Google ist aus ähnlichen Gründen auch in weitere Fälle verwickelt: Unter dem Az. C-233/23 ist beim EuGH ein Fall anhängig, in dem es um Android Auto und die Weigerung von Google geht bestimmte Apps auf dem Betriebssystem verfügbar zu machen. Auch hier legen die kürzlich veröffentlichten Schlussanträge einen Missbrauch unabhängig vom „essential facilities“-Konzept nahe.
In den USA sieht sich Google aktuell zwei Mega-Verfahren ausgesetzt, in einem wurde in der Sache schon entschieden, dass Google durch Zahlungen an Anbieter von Browsern, um als Standardsuchmaschine voreingestellt zu sein, seine marktbeherrschende Stellung missbraucht hat. Hier geht es aktuell nur noch um die Sanktionen. Als zweites Verfahren läuft aktuell eine kartellrechtliche Beurteilung der Google-AdServices, dieses Verfahren könnte potenziell sogar mit einer Zwangsaufteilung des Konzerns enden.
E. Ausblick
Die Verfahren befassen sich im Kern mit der rechtlichen Bewertung einzelner Google-„Module“ und könnten genau deshalb in kurzer Zeit Schnee von gestern sein. Wenn Google erfolgreich seine KI als zentraler Teil der Suchmaschine etabliert stellen sich komplett neue Fragen: Wenn die KI-Antworten vermarktet werden, ist die KI dann „essential facility“? Dürfen die Antworten überhaupt vermarktet werden, wenn bestimmte Unternehmen nicht mal mehr weiter unten in der Liste der Suchergebnisse, sondern gar nicht auftauchen? Kann Google kartellrechtlich für das Verhalten der KI haftbar gemacht werden, wenn das LLM letztlich eine Black-Box ist, auf deren Antworten auch Google nur begrenzt Einfluss hat?

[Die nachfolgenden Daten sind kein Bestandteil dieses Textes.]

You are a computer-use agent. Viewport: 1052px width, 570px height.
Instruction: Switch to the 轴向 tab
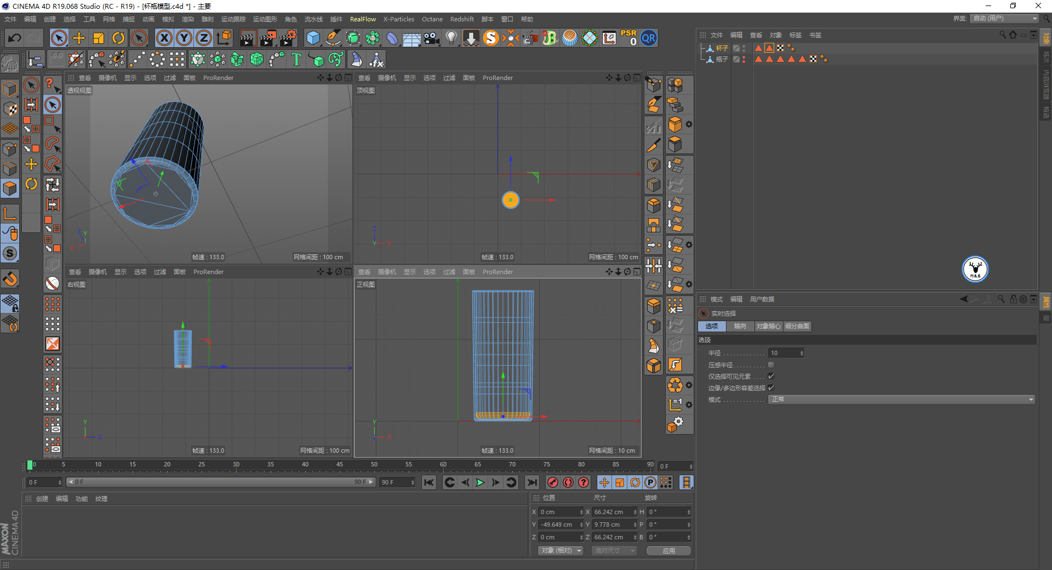pos(740,326)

Die Kommission und auch die Rechtsprechung müssen hier schneller reagieren, als sie es bislang getan haben. Für die Google-Verfahren gilt nämlich vor allem: zu wenig, zu spät. Als Marktmacht ist Google etabliert und nicht mehr wegzudenken, sie hätten Marktmissbrauch gar nicht mehr nötig, weil sie durch vergangene Manipulationen eine so gefestigte Position für alle Nutzer erlangt haben, dass sie ohnehin alternativlos geworden sind. Das lässt sich durch keine kartellrechtliche Sanktion mehr rückgängig machen. Bei neuen Technologien sollte nicht derselbe Fehler gemacht werden.